# [EXERCISE PROMPT]
Reproduce the material word for word, from its first line through the line containing "(x=58, y=302)", and leave the pictures out of your answer.
[START OF DATASET ENTRIES]
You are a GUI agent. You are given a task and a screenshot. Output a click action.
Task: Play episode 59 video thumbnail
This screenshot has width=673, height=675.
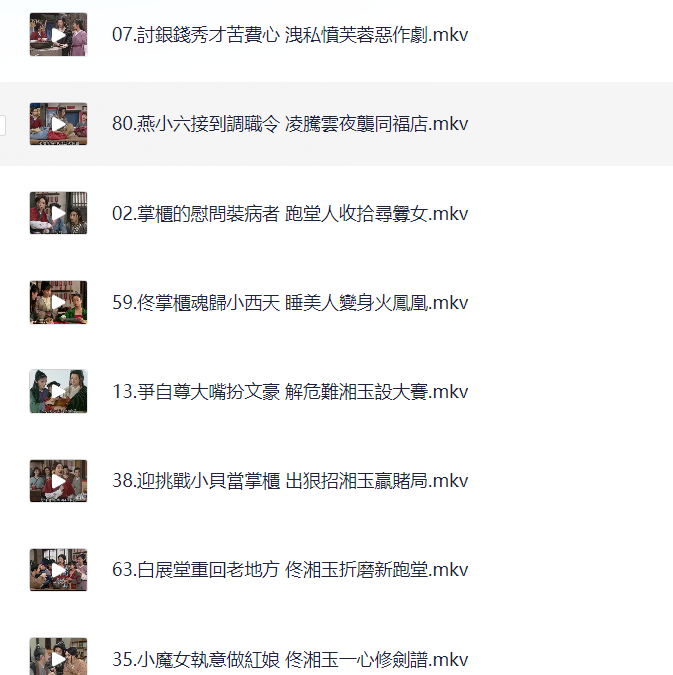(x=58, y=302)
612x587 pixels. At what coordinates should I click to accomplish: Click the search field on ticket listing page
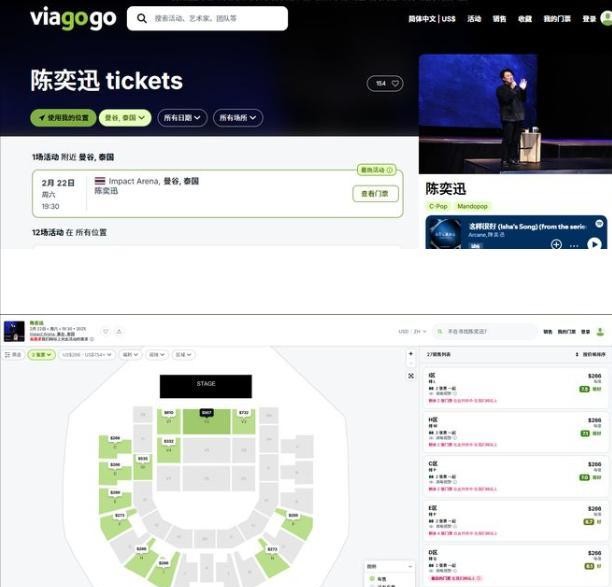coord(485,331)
[END OF DATASET ENTRIES]
# [OUTPUT BELOW]
You are a GUI agent. You are given a task and a screenshot. Output a click action.
Task: Play episode 59 video thumbnail
This screenshot has width=673, height=675.
(x=58, y=302)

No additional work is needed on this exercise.